Montpellier 2026 : une vidéo écologiste supprimée ravive les tensions entre les deux camps
Montpellier 2026 : vidéo écologiste supprimée, tensions ravivées

Une vidéo controversée ravive les divisions écologistes à Montpellier

À l'approche des élections municipales de 2026 à Montpellier, une vidéo publiée par le Printemps Montpelliérain, puis rapidement supprimée, a provoqué une nouvelle vague de tensions entre les deux camps écologistes de la ville. Cette séquence, jugée inappropriée par ses propres auteurs, continue d'alimenter les critiques et les polémiques dans un contexte politique déjà tendu.

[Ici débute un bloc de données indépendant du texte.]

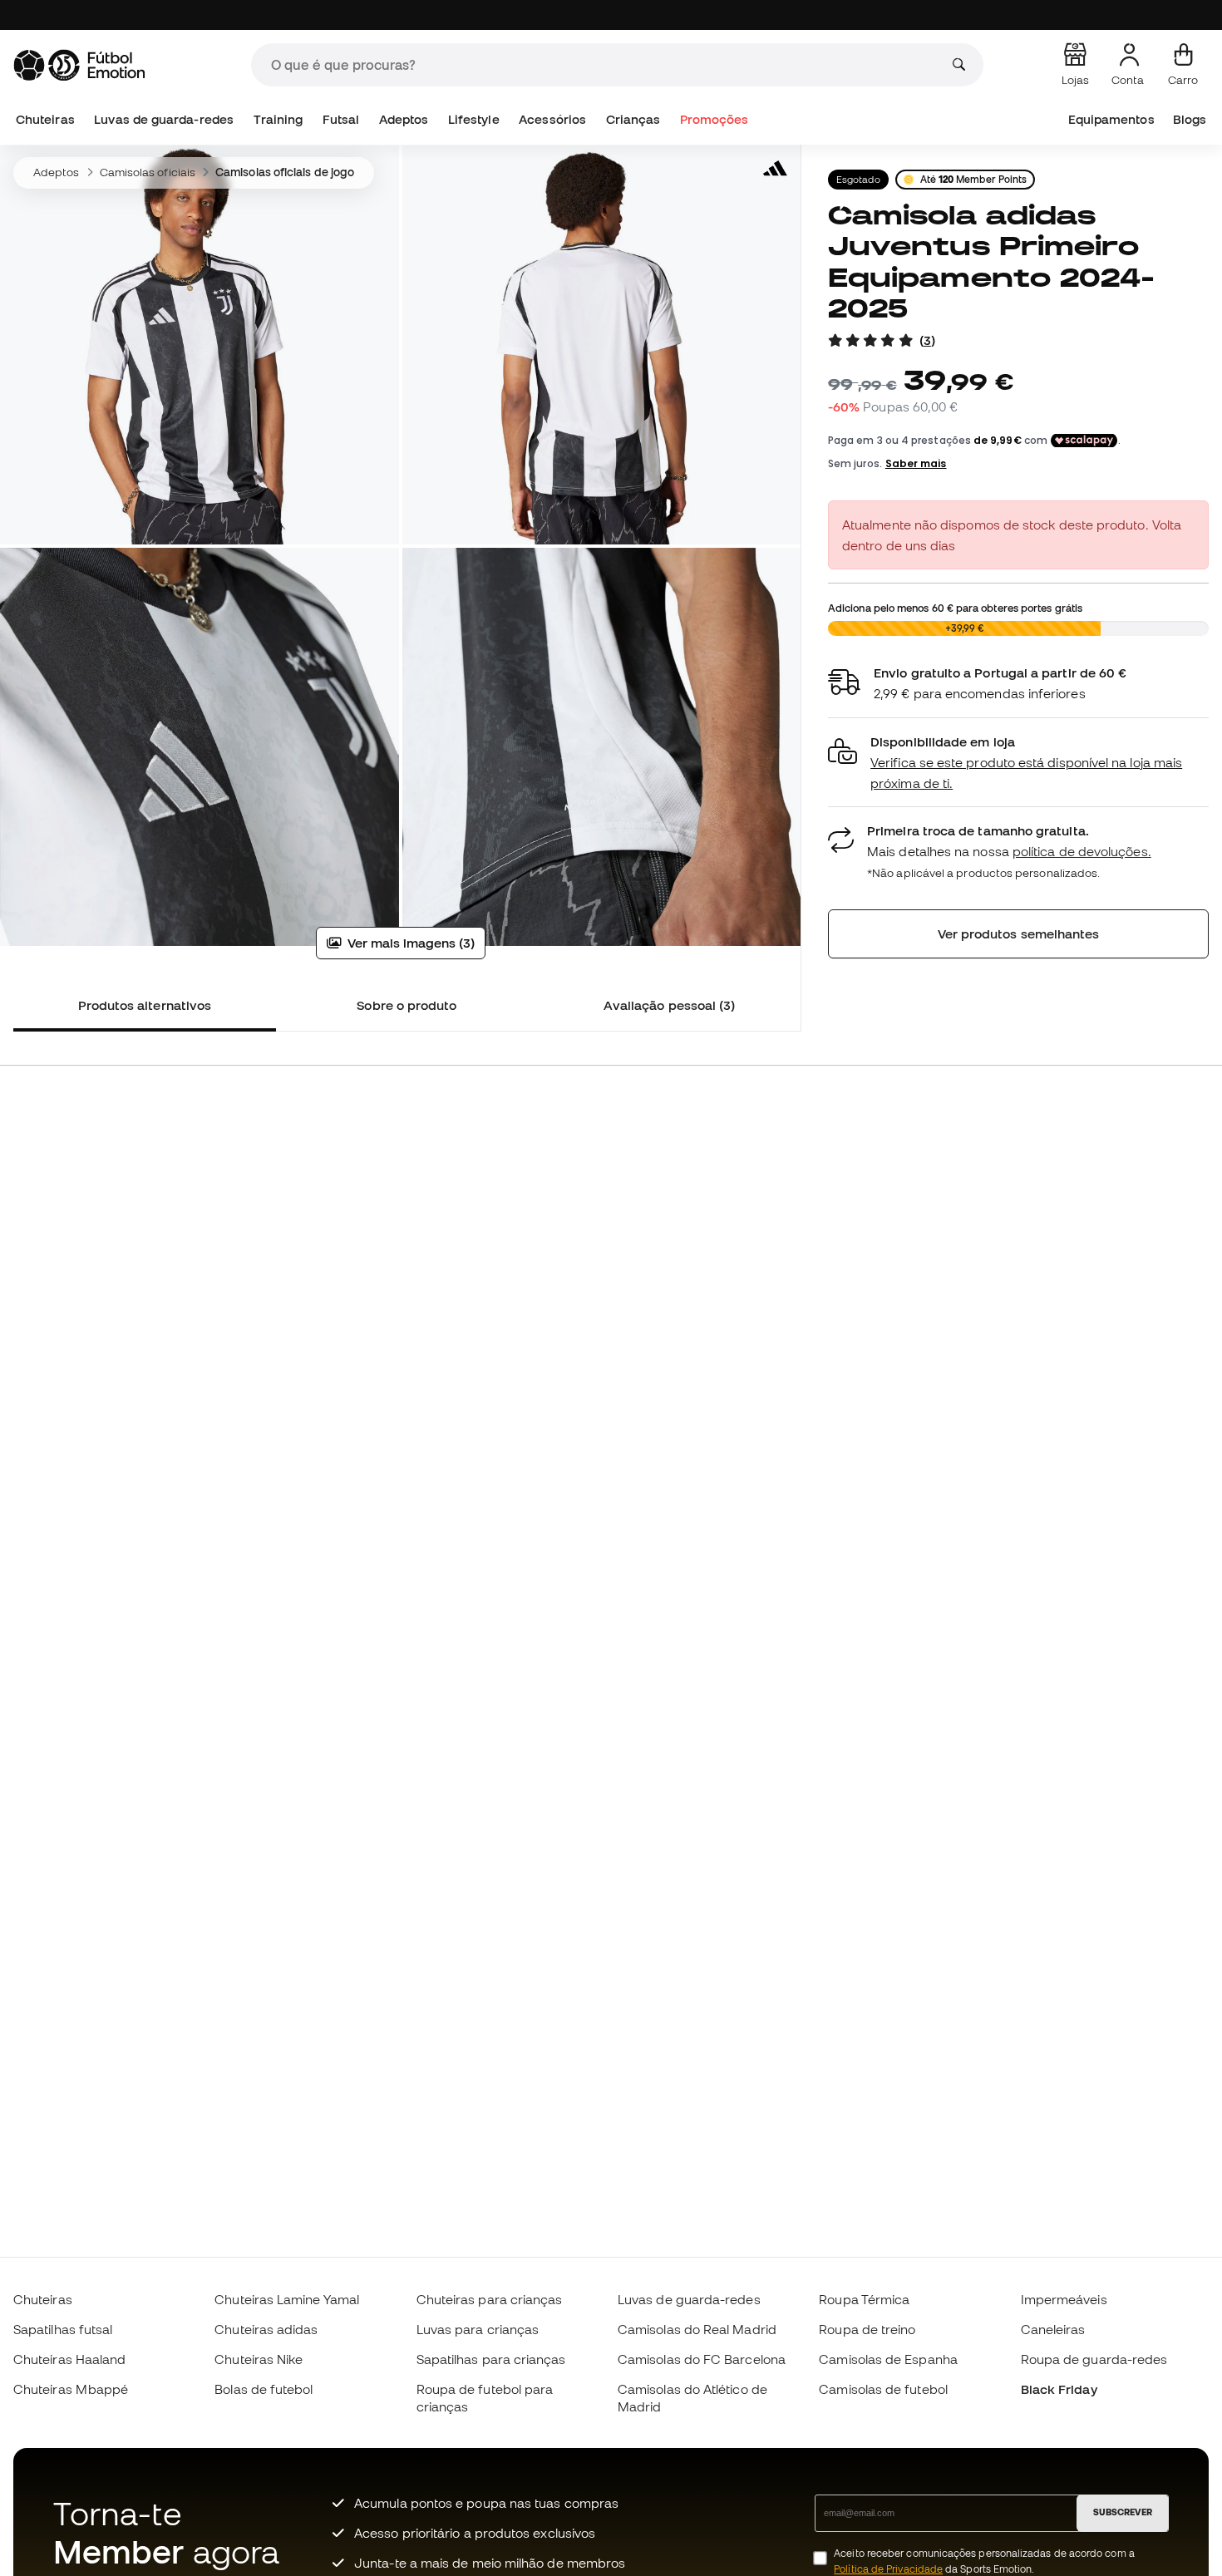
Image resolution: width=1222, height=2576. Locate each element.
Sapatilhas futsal (62, 2329)
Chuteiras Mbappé (70, 2388)
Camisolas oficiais (147, 172)
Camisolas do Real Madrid (697, 2329)
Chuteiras (45, 119)
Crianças (633, 119)
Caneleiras (1053, 2329)
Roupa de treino (867, 2329)
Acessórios (552, 119)
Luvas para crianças (477, 2329)
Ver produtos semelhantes (1019, 933)
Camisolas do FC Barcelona (702, 2359)
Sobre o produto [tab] (406, 1004)
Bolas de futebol (263, 2388)
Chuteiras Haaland (69, 2359)
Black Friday (1059, 2388)
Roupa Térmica (864, 2299)
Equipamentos (1111, 119)
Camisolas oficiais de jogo (284, 172)
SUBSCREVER (1122, 2512)
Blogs (1189, 119)
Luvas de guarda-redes (164, 119)
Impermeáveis (1064, 2299)
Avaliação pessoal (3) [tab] (670, 1004)
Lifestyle (474, 119)
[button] (1018, 762)
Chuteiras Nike (258, 2359)
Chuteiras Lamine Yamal (286, 2299)
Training (278, 119)
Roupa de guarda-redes (1094, 2359)
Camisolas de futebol (883, 2388)
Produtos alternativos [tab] (145, 1004)
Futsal (341, 119)
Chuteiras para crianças (489, 2299)
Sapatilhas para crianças (491, 2359)
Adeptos (404, 119)
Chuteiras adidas (266, 2329)
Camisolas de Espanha (888, 2359)
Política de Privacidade (888, 2569)
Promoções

Une publication retirée mais pas oubliée

La vidéo en question, diffusée sur les réseaux sociaux par la liste du Printemps Montpelliérain menée par Jean-Louis Roumégas, présentait un trend montrant une jeune fille kidnappée dans la rue avant d'être transformée en militante écologiste. Bien que retirée peu après sa publication, elle n'a pas échappé à l'attention des élus écologistes fidèles au maire-candidat Michaël Delafosse, qui ont immédiatement saisi l'occasion pour dénoncer son contenu.

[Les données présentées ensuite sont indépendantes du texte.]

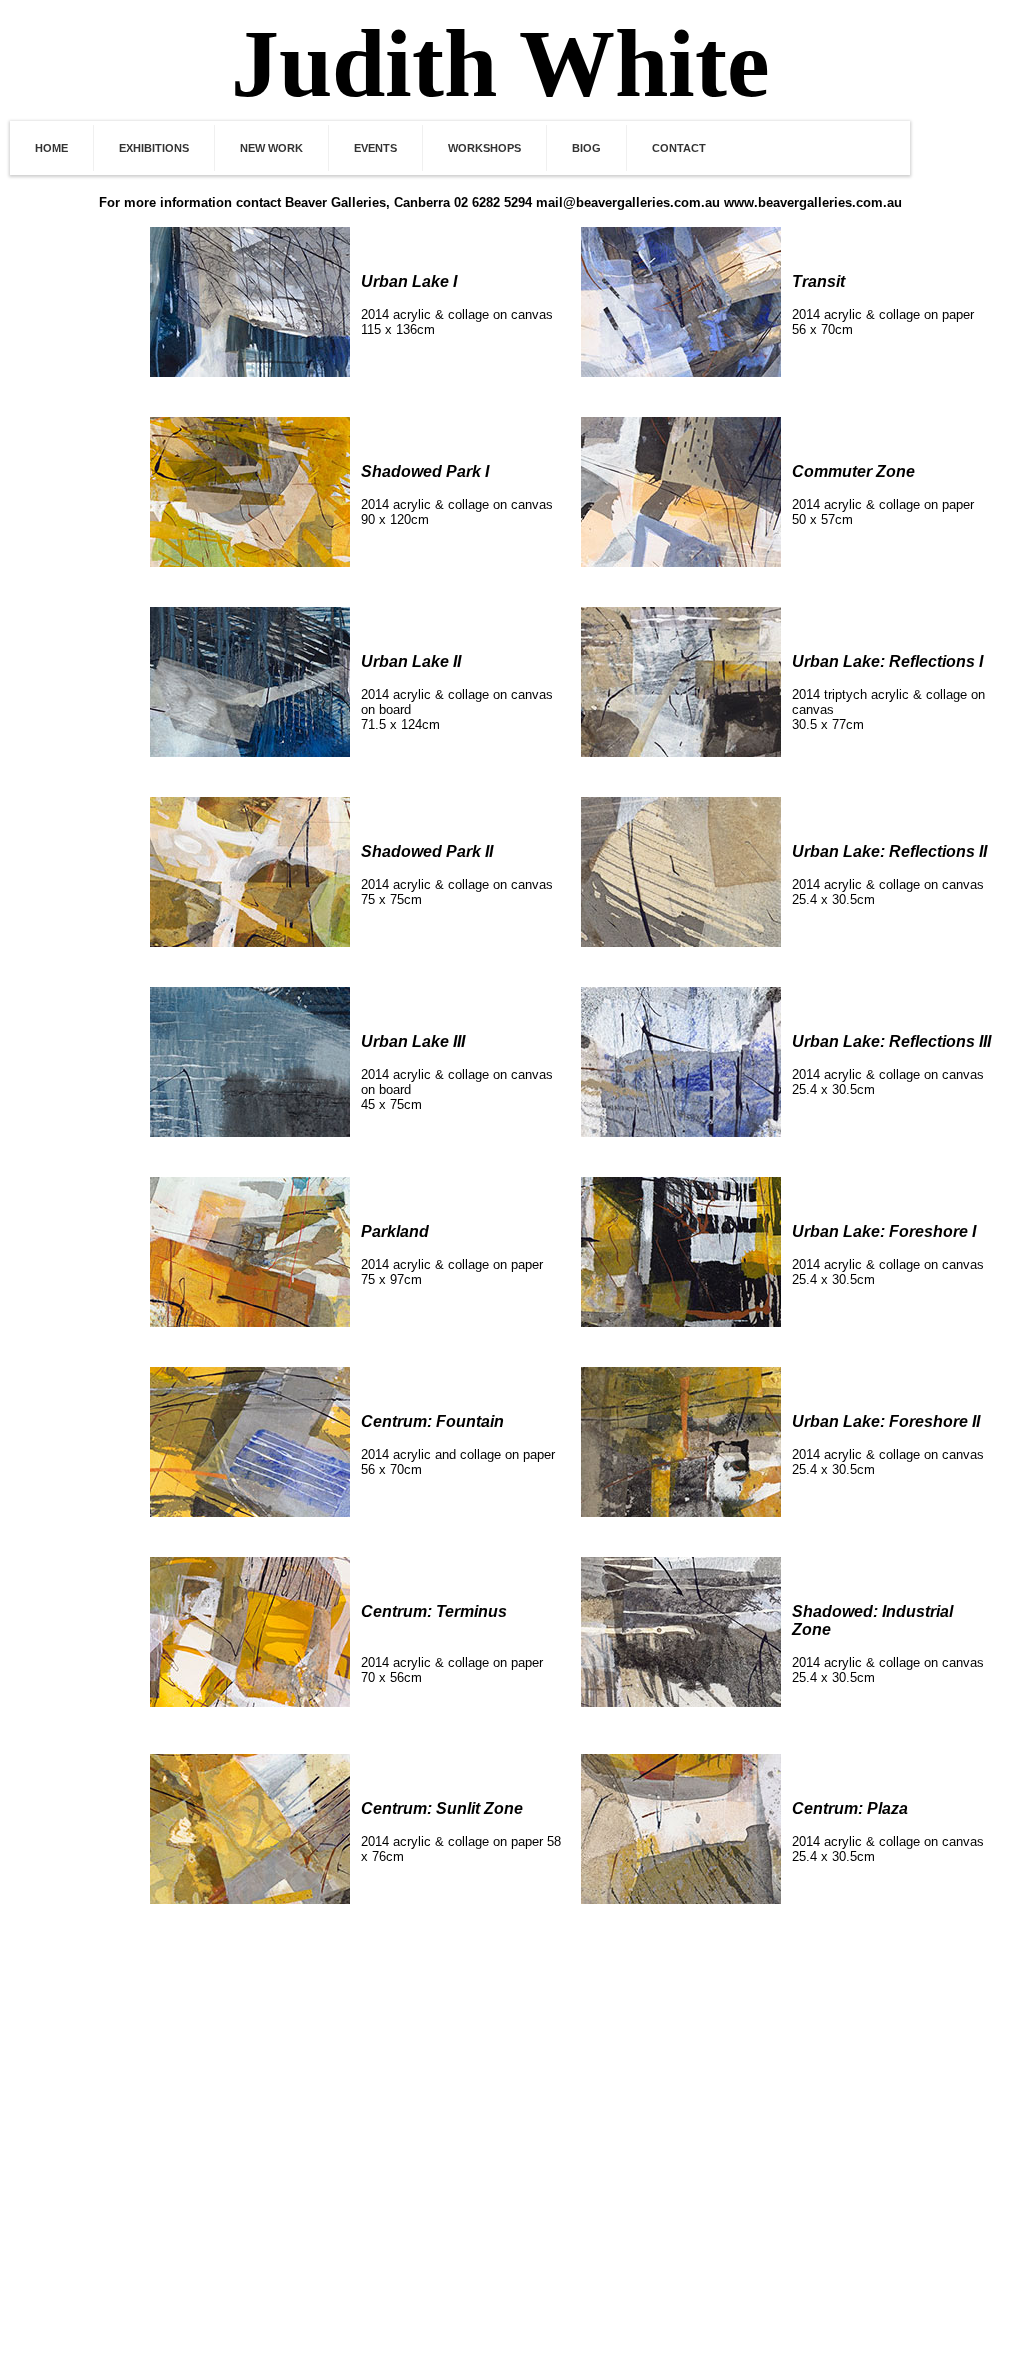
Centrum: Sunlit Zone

Jean-Louis Roumégas, député et candidat officiel des Écologistes, a reconnu "une maladresse" de la part de ses équipes dédiées aux réseaux sociaux. "Quand nous avons vu que le message pouvait être mal compris ou mal interprété, nous l'avons supprimé. Évidemment, personne ne pensait à mal", a-t-il précisé, tout en regrettant que cette erreur soit exploitée dans "une stratégie bien identifiée pour nous nuire, en faveur de Michaël Delafosse".

Des réactions vives et des accusations croisées

Les écologistes soutenant le maire sortant, exclus du parti Les Écologistes, n'ont pas manqué de réagir avec virulence. Sur Facebook, où elle a repartagé la vidéo avant sa suppression, l'élue Fatma Nakib a dénoncé un "humour déplacé à l'heure où se joue la question du consentement des femmes". Cette critique souligne la sensibilité du sujet et la manière dont il est instrumentalisé dans la bataille politique locale.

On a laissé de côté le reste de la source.